Efficient summary how to motivate logistic regression and softmax regression as a (customer) choice model.
Assume two choice alternatives: \(C_0\) and \(C_1\). A person picks at a choice point \(n\) one of the alternatives i,j with higher utility \(U_{i/j}\), which we define as a function of the characteristics \(x_{i/j}\), weighted by some coefficients \(\beta_{i/j}\) and an error \(\epsilon_{i/j,n}\). Which choice model we derive depends on our assumption on the error term, e.g. extreme value distribution for the logit model or normal distribution for a probit model.
The probability to pick choice i is
\begin{align} P_n(i|{i,j}) = P(U_{in} \geq U_{jn}) = P(V_{in} + \epsilon_{in} \geq V_{jn}+ \epsilon_{jn}) \text{,} \end{align}
which is equivalent to \begin{align} P_n(i|{i,j}) = P(\epsilon_{in} - \epsilon_{jn} \leq V_{in} - V_{jn}) \text{.} \end{align}
So the the choice for an alternative happens when the unobserved influences do not outweight the deterministic advantage of the choice.
The difference between two random variables that follow a extreme value distribution follows a Logistic distribution (Logit Choice Model). Similarly, the difference between two random variables that follow a Gaussian distribution follows again a Gaussian distribution (Probit Choice Model).
The cumulative distribution function of the Logistic function is \begin{align} P(\epsilon \leq v) = \frac{1}{1+e^{-\frac{v - \mu}{s}}} \text{,} \end{align}
where \(\mu\) and \(s\) are parameters of the error, which we assume to be 0 and 1, respectively. This choice seems to be justified since the scaling of utility functions is arbitrary and immune to linear scaling.
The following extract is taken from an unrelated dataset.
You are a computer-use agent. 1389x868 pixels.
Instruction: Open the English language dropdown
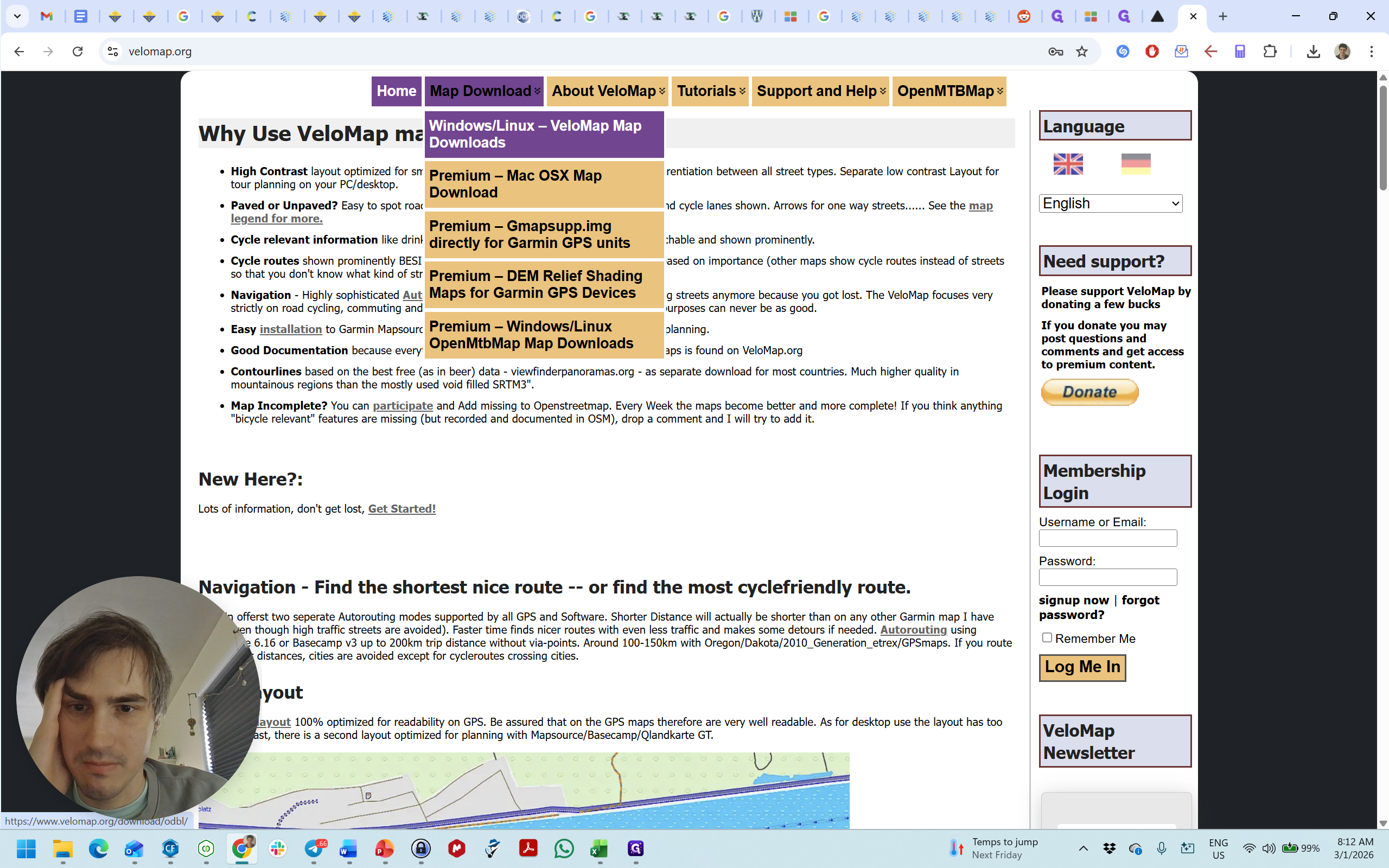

We can see that this is the equation from above with \(v = V_{in} - V_{jn}\). We can expand the difference to put this in the form of \begin{align} P(\epsilon \leq v) = \frac{1}{1+e^{-V_{in} - V_{jn}}} = \frac{1}{ 1+\frac{ e^{V_{jn}}}{ e^{V_{in}}} } = \frac{e^{V_{in}}} {e^{V_{in}} + e^{V_{jn}}} \end{align}
Keep in mind that we are free to model \(V\) however we want, for example by a non-linear neural network, but a linear model is the standard logit formulation:
\begin{align} V_n = \beta_0 + x_n^{\top}\beta \end{align}
When comparing to the no-choice option, e.g. will the customer on a webpage complete the purchase or abandon the cart, we can fix the one class to \(V_0=0\) to get
\begin{align}P(\epsilon \leq v) = \frac{1} {1 + e^{-V_{in}}} = \frac{1} {1 + e^{-(\beta_0 + x_n^{\top}\beta)}}\end{align} or alternatively
\begin{align} P(\epsilon \leq v) = \frac{e^{\beta_0 + x_n^{\top}\beta}} {1 + e^{\beta_0 + x_n^{\top}\beta}} \end{align}
We can estimate this by maximizing the likelihood over the data, for example using gradient ascent. But how to interpret the coefficients that we can derive?
We would need to get rid of the exponential function, but taking the log directly would leave us with another term \(\ln(1+e^{V_{in}})\) from the denominator. To get rid of that, we could look divide by the probability for the second class and look at the ratio of the probabilities instead.
\begin{align}\frac{P(\epsilon \leq v)}{P(\epsilon \geq v)} = \frac{\frac{e^{\beta_0 + x_n^{\top}\beta}} {1 + e^{\beta_0 + x_n^{\top}\beta}}}{ \frac{1} {1 + e^{\beta_0 + x_n^{\top}\beta}}} = e^{\beta_0 + x_n^{\top}\beta} \text{.} \end{align}
Taking the natural log now gives us
\begin{align}\ln(\frac{P(C_1)}{P(C_0)}) = \beta_0 + x_n^{\top}\beta \text{,} \end{align}
which we know how to interpret, because that the standard regression formulation, although the outcome variable is the weird log odds ratio. For example, if \(\beta_k = 0.5\), we know that a unit increase in \(x_k\) increases the log odds by 0.5. What does that mean in terms of not-log odds?
\(\ln(odds)' - \ln(odds) = 0.5\) is equivalent to
\[\frac{e^{\ln(odds'}}{e^{\ln(odds})} = e^{0.5}\] \[\frac{odds'}{odds} = 1.649\]\(odds' = 1.649 \cdot odds\),
which translates to a ~65% increase in the odds. That does not translate to the statement, e.g. a customer who 35 years old is 65% more likely to buy than a customer who is 34. See https://en.wikipedia.org/wiki/Odds on how to interpret odds correctly.
Written on August 5th, 2018 by Johannes Haupt